What you return must match the records below exactly, apart from the omitted pictures.

Record excerpts:
──────────
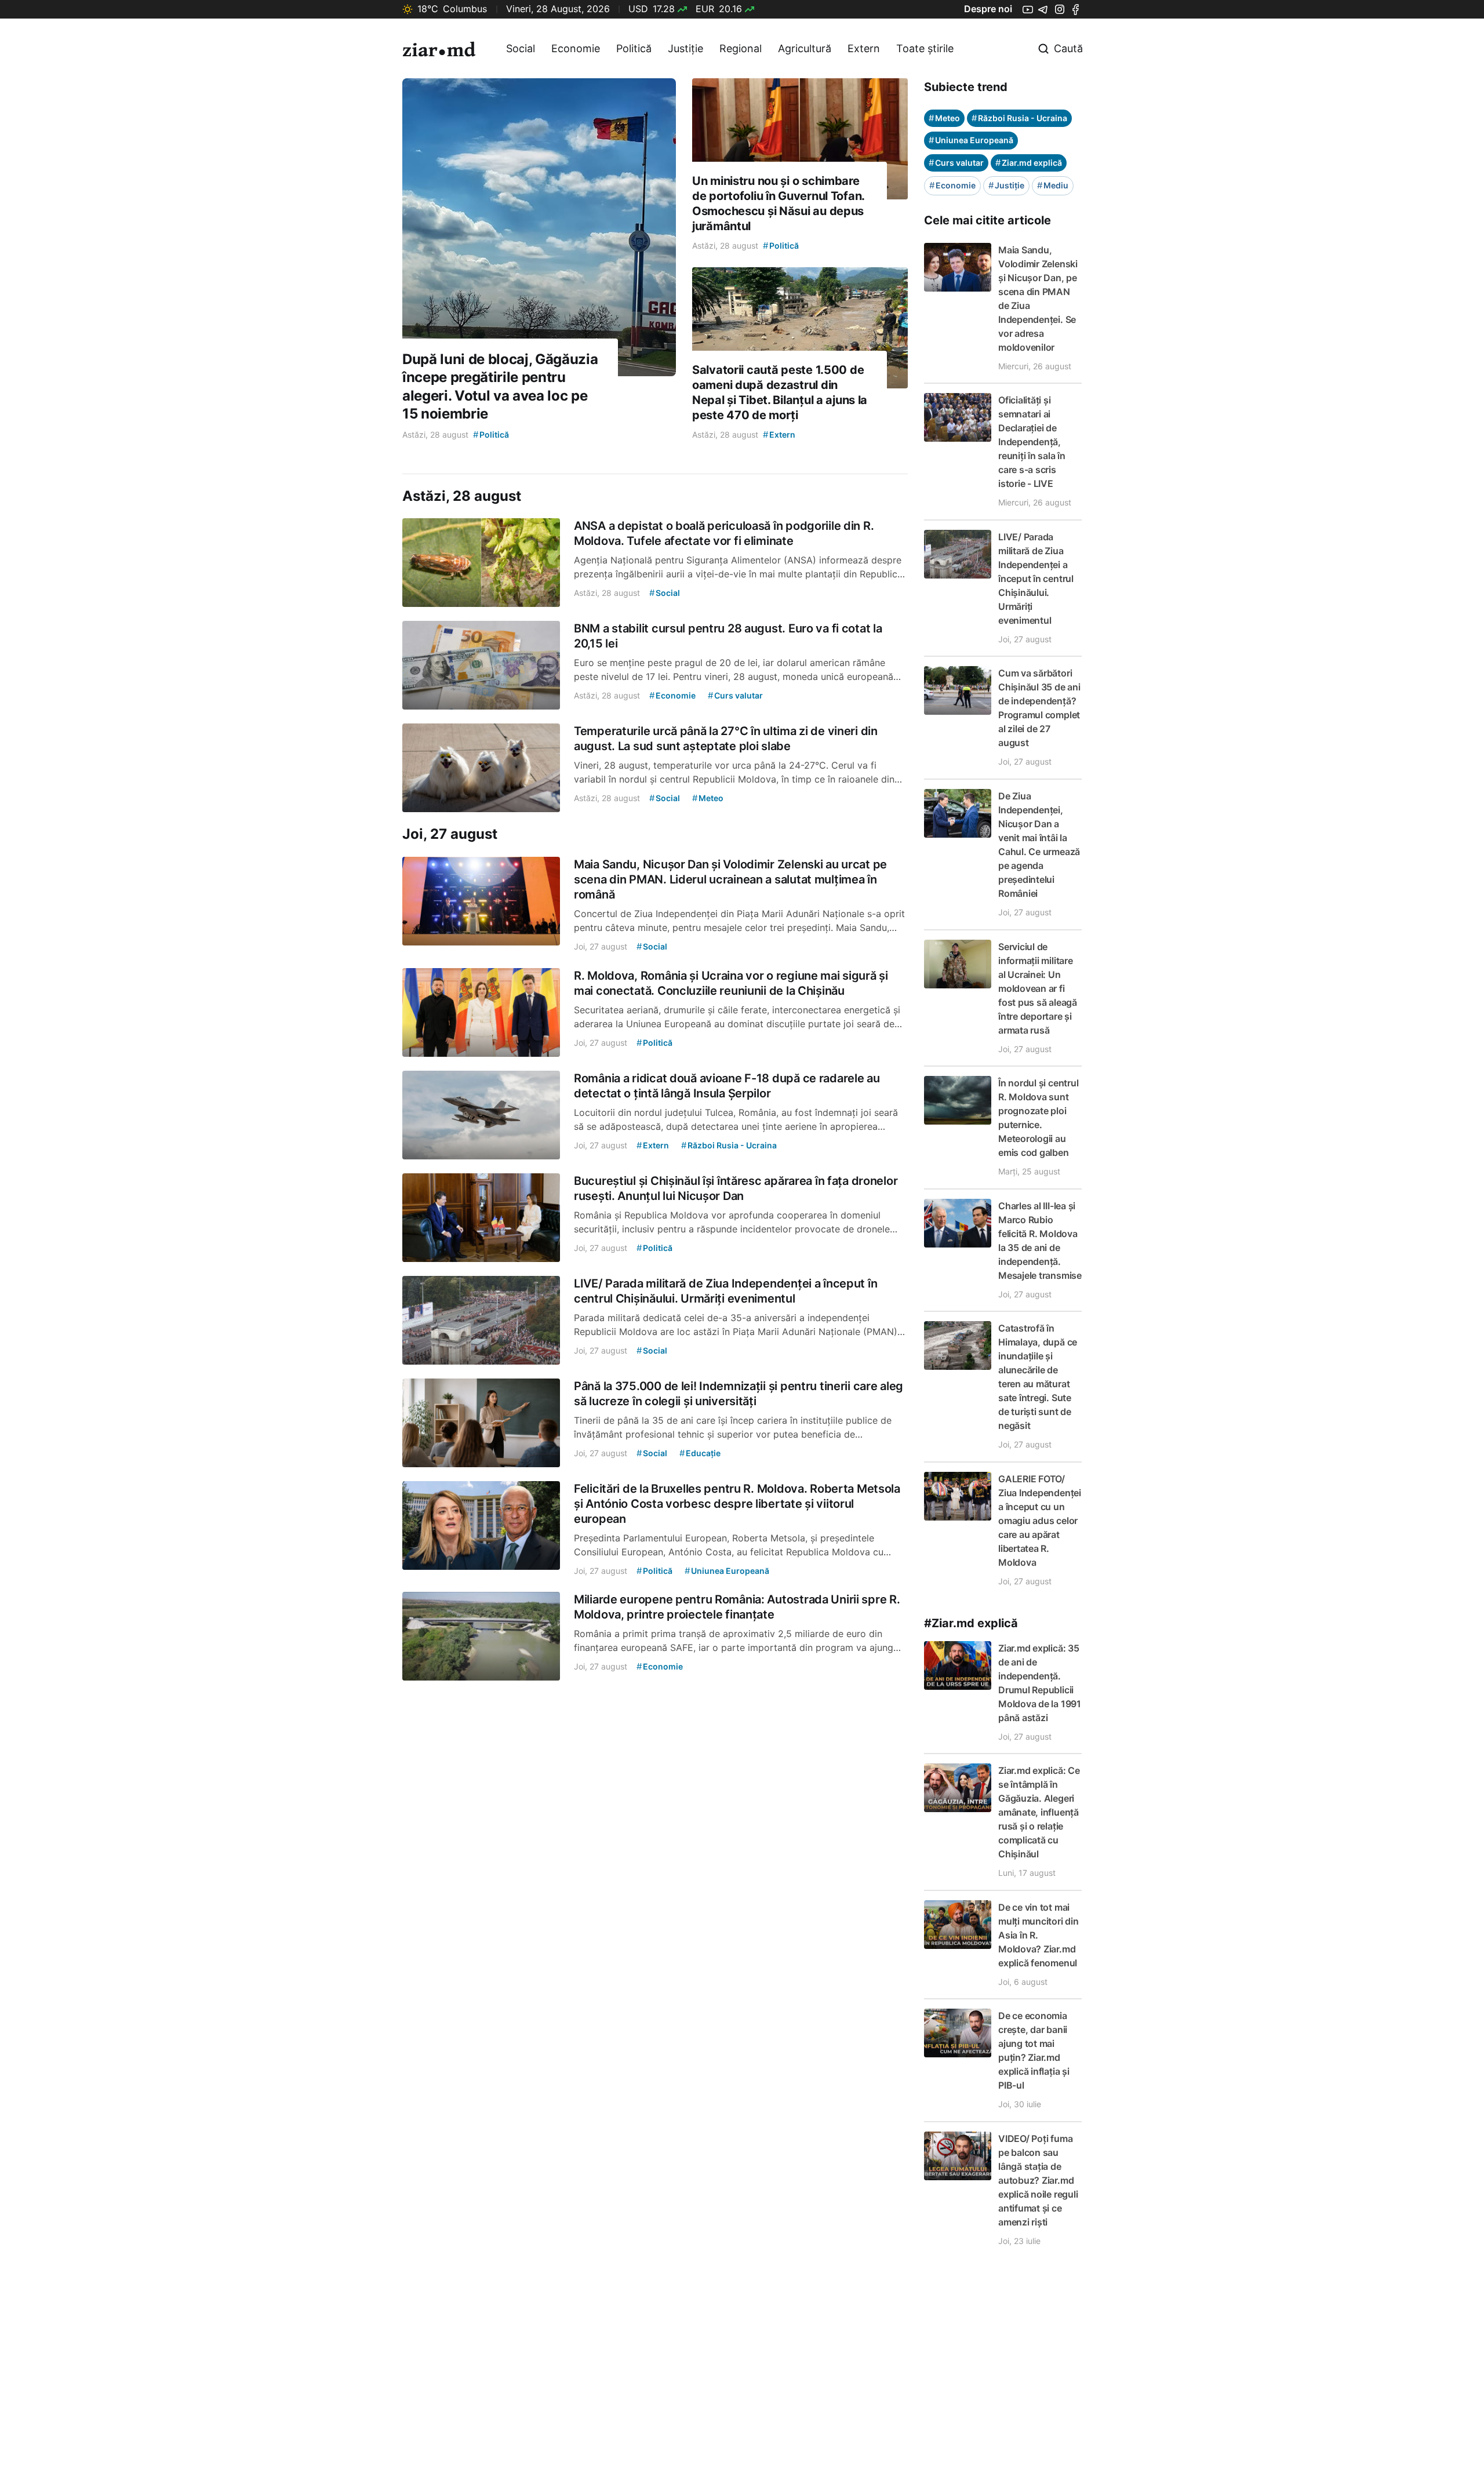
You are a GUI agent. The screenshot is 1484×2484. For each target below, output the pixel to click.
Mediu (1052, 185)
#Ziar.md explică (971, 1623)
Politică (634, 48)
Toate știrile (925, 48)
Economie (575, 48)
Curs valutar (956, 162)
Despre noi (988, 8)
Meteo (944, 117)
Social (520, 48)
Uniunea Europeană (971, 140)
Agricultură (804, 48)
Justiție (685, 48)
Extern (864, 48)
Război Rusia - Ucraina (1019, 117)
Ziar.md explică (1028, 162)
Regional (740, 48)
──────────
Result of the task:
You are a GUI agent. The screenshot is 1484×2484. For each target below, output the pixel to click.
Mediu (1052, 185)
#Ziar.md explică (971, 1623)
Politică (634, 48)
Toate știrile (925, 48)
Economie (575, 48)
Curs valutar (956, 162)
Despre noi (988, 8)
Meteo (944, 117)
Social (520, 48)
Uniunea Europeană (971, 140)
Agricultură (804, 48)
Justiție (685, 48)
Extern (864, 48)
Război Rusia - Ucraina (1019, 117)
Ziar.md explică (1028, 162)
Regional (740, 48)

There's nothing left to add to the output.